AI & MLCompanies like Amazon, Walmart, Alibaba, and Zara are leading the path in the use of technology and advanced analytics in managing supply chains.  Artificial Intelligence (AI) and Machine Learning (ML) are of the hot topics being discussed in the retail world. Across the globe, whether they are grocery, mass merchant, or fashion, retailers are looking for ways to make faster and smarter decisions using this technology.  Among the leading applications of AI & ML in planning are forecasting and replenishment processes.

Getting Closer to the Customer

This is now part of everyday conversation, and those who are pushing the envelope on that front know it takes more than just getting customer insights reports out of CRM systems.

In order to turn those insights into actions; delight the customers and ultimately make an impact on the bottom line, companies need smarter and more agile supply chain capabilities.

For retailers, customer-centric inventory management is the key to maximizing sales potential. To do that, they need smarter and more agile forecasting and replenishment systems that can address fluctuations and variances in customer preferences at more and more granular levels. For brick and mortar stores, this means getting down to the location level, for e-commerce, this means getting down customer segment and even to the individual customer level.

Agile Forecasting & Replenishment

When asked about the top organizational inhibitors preventing retailers from innovating, 60% of the RSR research respondents called out legacy technologies as the main challenge.
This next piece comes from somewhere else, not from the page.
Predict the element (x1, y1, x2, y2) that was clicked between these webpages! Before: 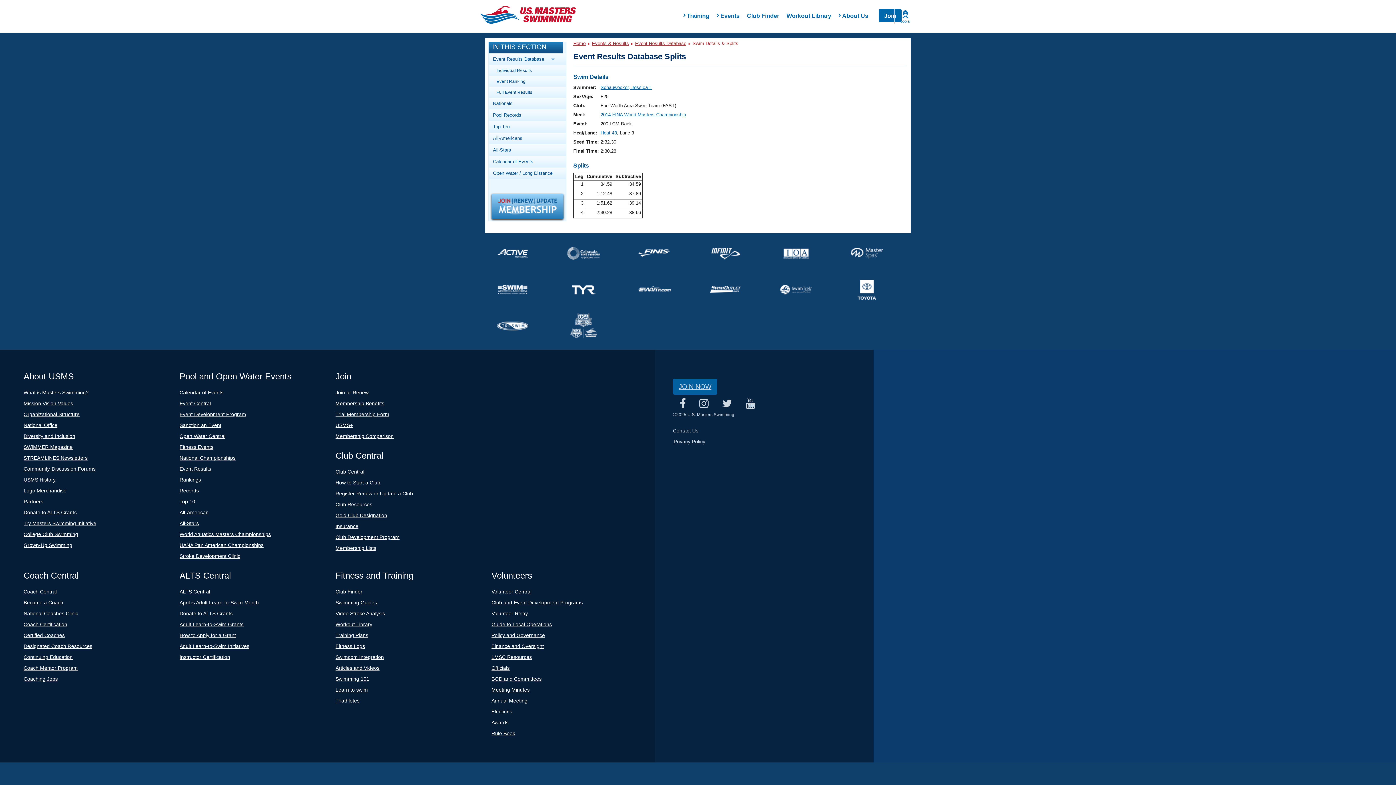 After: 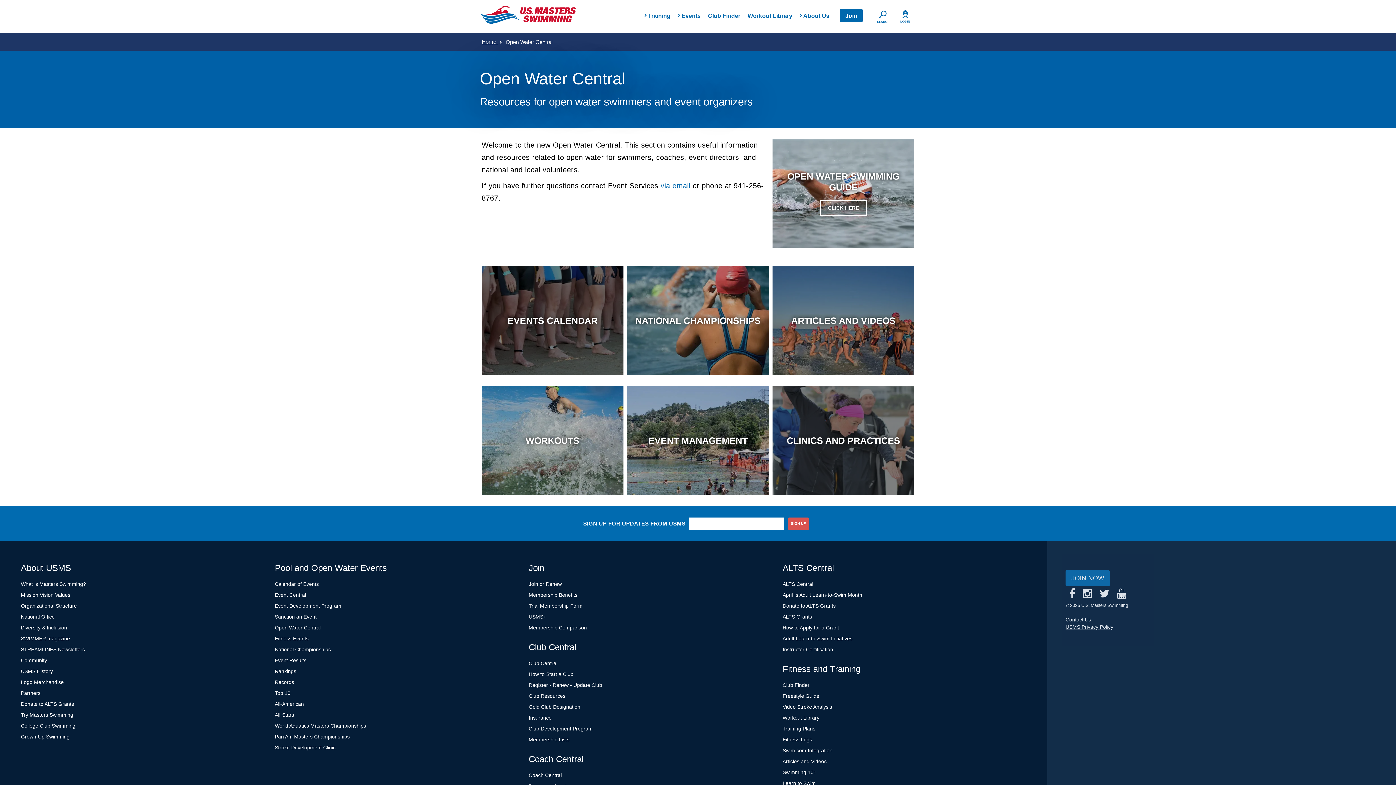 Action: bbox: (179, 433, 225, 439) label: Open Water Central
No wonder, retailers determined to rise to the competitive challenges are constantly looking for ways to improve their technological capabilities.

According to CBInsights research, funding to supply chain & logistics tech continued to rise. So what of the new technologies makes it worthwhile to spend time and effort to upgrade from legacy systems?

AI & ML for Retailers

AI and Machine-learning are quickly becoming differentiating capabilities for Demand Planning and Replenishment solutions.

As retailers explore these types of capabilities, they need to keep their focus on the business impacts.  Ultimately, these need to serve their business goals and priorities:

  • Keep up with customer demands and delight customers
  • Improve service levels
  • Reduce inventory and/or logistics costs
  • Improve the speed in decision making and fuel innovation

AI & MLAsena Yosun Denizeri is the Head of Retail Solutions at Solvoyo. Asena has more than 20 years of experience in implementing Planning, Pricing, and Optimization solutions in global companies in the U.S. and Europe. She has led cross-functional teams in large-scale implementation projects touching different aspects of Retail Management, including Product Lifecycle Management, Category Planning, Assortment Localization, Demand Planning, Size Optimization, Promotion Planning, Allocation & Replenishment, Markdown Optimization, and Supply Chain Management. Following her tenure with Silicon-valley based software companies, she brought her Advanced Analytics and Business Process Engineering experience to Apparel Retail where she worked at Gap Inc. and Cache. She led Merchandise Planning and Distribution teams to adopt new capabilities in Forecasting, Assortment Localization, and Price Optimization to improve sales and profitability.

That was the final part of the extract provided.